| Date: | Tue, 16 Feb 2010 19:44:08 -0400 |
| Reply-To: | Muthia Kachirayan <muthia.kachirayan@GMAIL.COM> |
| Sender: | "SAS(r) Discussion" <SAS-L@LISTSERV.UGA.EDU> |
| From: | Muthia Kachirayan <muthia.kachirayan@GMAIL.COM> |
| Subject: | Re: sample random selection problem |
| In-Reply-To: | <2fc7f3341002161427i3cff00a1ka659cc96721584ae@mail.gmail.com> |
| Content-Type: | text/plain; charset=windows-1252 |
The following changes are required to generate random number for selecting
the Controls..
[1] add the statement
num_Controls = num;
between the following 2 statements.
tot_num = num;
CC_Flag = 1;
[2] Change
random1 = ceil(ranuni(123) * tot_num);
to
random1 = ceil(ranuni(123) * num_Controls);
[3] Change
random2 = ceil(ranuni(123) * tot_num);
to
random2 = ceil(ranuni(123) * num_Controls);
[4] Change
drop rc num tot_num random1 random2 ID CaseID selected found ;
to
drop rc num tot_num random1 random2 ID CaseID selected found num_Controls;
On Tue, Feb 16, 2010 at 6:27 PM, Muthia Kachirayan <
muthia.kachirayan@gmail.com> wrote:
> df ss,
>
> The following data sets have been used.
>
> data controls;
> input ID age sex race;
> cards;
> 20 18 2 2
> 49 18 2 2
> 51 18 2 2
> ;
> run;
>
> data cases;
> input ID age sex race;
> cards;
> 1 18 2 2
> 2 18 2 2
> 3 18 2 2
> 4 20 1 1
> run;
>
> Using the above datasets, the program that follows produced the output
> dataset:
>
> Old_ID CCID CC_Flag age sex race
> 1 1 1 18 2 2
> 51 1 2 18 2 2
> 20 1 2 18 2 2
> 2 2 1 18 2 2
> 49 2 2 18 2 2
> 3 3 1 18 2 2
> 4 4 0 20 1 1
>
> The variable Old_ID gives the corresponding observation numbers of the
> Case and its matched Controls from the respective data sets. This helps to
> link to the data sets if needed. CCID is the newly generated ID for the
> Case/Controls. CC_Flag gives 1 for the Case and 2 for the matched Controls.
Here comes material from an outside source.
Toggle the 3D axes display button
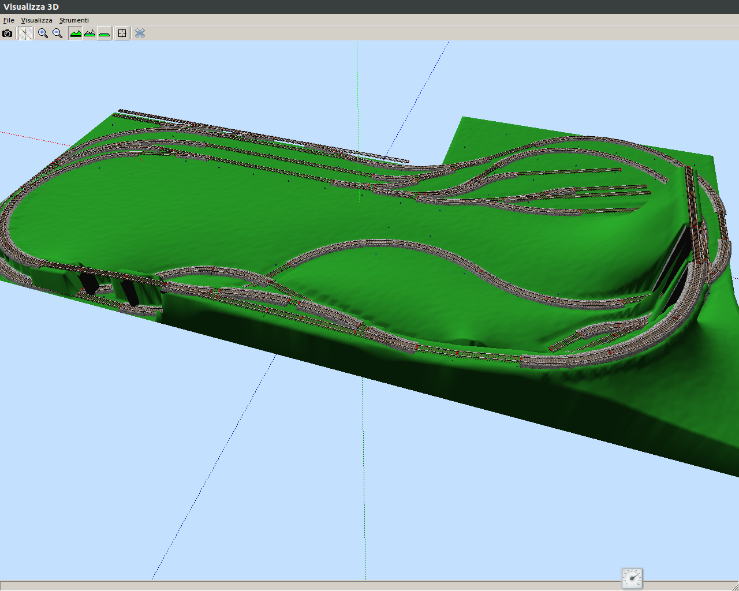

> For successful match there should be one 1 and two 2's fro given CCID(See
> CCID = 1). In some cases there are not enough controls to choose from -
> only single 2 will be present (See CCID = 2). If a Case is present but not
> matched Controls then CCID is given a value of zero(See CCID =4).
>
> The following program uses hash tables to store the Controls data and
> suitable checks are made to choose matched Controls.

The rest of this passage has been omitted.